Comment by csomar

5 days ago

That's still an inference time issue. If you have perfect inference with a zero temperature, the models are deterministic. There is no intrinsic randomness in software-only computing.

3 comments

csomar

jmalicki 5 days ago

Floating point associativity differences can lead to non-determinism with 0 temperature if the order of operations are non-deterministic.

Anyone with reasonable experience with GPU computation who pays attention knows that even randomness in warp completion times can easy lead to non-determinism due to associativity differences.

For instance: https://www.twosigma.com/articles/a-workaround-for-non-deter...

It is very well known that CUDA isn't strongly deterministic due to these factors among practitioners.

Differences in batch sizes of inference compound these issues.

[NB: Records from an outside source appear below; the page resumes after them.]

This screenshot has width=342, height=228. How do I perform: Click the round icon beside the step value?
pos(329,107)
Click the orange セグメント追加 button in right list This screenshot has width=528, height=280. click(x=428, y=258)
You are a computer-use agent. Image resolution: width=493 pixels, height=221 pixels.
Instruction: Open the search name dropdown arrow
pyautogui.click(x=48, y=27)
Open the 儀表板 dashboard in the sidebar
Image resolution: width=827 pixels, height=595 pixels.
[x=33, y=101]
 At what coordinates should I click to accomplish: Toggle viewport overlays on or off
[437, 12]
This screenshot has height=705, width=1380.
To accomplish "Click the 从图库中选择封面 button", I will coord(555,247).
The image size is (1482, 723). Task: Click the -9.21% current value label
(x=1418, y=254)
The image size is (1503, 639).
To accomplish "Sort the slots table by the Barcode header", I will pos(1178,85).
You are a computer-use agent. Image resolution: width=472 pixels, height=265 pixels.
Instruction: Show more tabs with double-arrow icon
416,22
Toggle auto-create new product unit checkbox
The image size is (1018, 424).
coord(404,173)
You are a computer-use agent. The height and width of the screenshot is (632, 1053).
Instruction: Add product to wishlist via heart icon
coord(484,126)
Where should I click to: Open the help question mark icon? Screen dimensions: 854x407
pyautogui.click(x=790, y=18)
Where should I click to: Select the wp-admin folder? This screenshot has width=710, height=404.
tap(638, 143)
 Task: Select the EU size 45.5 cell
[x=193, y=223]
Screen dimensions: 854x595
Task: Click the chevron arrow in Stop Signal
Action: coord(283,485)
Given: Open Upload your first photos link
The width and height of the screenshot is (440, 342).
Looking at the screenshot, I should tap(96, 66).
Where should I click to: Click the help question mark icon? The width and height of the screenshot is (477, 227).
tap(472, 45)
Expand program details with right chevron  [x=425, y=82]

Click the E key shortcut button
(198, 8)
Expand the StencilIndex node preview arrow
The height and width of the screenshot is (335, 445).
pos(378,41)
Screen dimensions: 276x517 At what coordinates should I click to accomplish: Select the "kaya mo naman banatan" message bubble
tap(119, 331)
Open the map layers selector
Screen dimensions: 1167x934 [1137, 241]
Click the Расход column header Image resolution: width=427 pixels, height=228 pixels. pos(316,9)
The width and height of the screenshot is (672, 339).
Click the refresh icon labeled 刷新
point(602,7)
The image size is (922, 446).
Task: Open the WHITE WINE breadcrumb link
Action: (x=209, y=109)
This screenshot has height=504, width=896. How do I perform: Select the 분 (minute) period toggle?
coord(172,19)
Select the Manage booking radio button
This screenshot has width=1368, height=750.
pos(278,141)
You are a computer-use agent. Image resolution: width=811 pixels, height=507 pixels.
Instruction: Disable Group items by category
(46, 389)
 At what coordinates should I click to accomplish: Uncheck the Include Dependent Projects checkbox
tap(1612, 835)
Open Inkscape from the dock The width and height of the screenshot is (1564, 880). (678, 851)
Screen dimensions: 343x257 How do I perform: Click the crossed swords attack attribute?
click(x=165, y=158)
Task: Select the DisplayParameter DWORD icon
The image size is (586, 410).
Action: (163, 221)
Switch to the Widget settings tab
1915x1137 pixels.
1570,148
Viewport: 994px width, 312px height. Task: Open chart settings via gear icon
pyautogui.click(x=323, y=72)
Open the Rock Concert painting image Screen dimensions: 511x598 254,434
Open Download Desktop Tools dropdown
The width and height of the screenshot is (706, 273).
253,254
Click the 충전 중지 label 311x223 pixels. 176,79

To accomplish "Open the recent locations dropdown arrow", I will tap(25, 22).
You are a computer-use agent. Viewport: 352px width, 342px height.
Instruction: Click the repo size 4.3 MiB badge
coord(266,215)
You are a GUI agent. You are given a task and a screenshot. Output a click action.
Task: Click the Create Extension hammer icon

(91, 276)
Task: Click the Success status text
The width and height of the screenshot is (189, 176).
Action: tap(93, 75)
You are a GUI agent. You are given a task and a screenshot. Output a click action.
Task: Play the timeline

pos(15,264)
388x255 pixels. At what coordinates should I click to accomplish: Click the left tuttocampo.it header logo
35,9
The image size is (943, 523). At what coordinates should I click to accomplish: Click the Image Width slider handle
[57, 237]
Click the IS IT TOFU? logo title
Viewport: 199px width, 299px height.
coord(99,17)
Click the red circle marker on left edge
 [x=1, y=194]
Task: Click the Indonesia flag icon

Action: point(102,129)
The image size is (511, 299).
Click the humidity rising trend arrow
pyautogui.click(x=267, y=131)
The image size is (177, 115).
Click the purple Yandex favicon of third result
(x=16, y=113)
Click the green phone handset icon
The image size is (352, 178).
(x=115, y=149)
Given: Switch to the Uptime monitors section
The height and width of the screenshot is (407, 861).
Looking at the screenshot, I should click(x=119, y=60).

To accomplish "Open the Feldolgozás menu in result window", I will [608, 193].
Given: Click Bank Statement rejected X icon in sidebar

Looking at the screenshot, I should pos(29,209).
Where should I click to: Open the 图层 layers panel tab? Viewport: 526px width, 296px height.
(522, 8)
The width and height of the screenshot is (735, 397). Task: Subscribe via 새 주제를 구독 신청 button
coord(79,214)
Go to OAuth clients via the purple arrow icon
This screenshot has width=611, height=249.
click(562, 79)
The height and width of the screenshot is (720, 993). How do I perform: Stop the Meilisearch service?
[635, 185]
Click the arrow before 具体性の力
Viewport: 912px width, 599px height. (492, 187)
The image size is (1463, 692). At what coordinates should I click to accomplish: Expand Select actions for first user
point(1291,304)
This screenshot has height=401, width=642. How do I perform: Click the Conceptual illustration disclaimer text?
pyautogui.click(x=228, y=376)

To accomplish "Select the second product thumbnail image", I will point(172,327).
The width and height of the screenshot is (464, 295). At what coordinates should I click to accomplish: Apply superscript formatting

Edit: to be more specific, the non-determinism mostly comes from map-reduce style operations, where the map is deterministic, but the order that items are sent to the reduce steps (or how elements are arranged in the tree for a tree reduce) can be non-deterministic.

csomar 4 days ago
My point is, your inference process is the non-deterministic part; not the model itself.
- jmalicki 4 days ago
  
  Eh., if you have a PyTorch model that uses non-deterministic tensor operations like matrix multiplications, I think it is fair to call the model non-deterministic, since the matmul is not guaranteed to be deterministic - the non determinism of a matmul isn't a bug but a feature.
  See e.g.https://discuss.pytorch.org/t/why-is-torch-mm-non-determinis...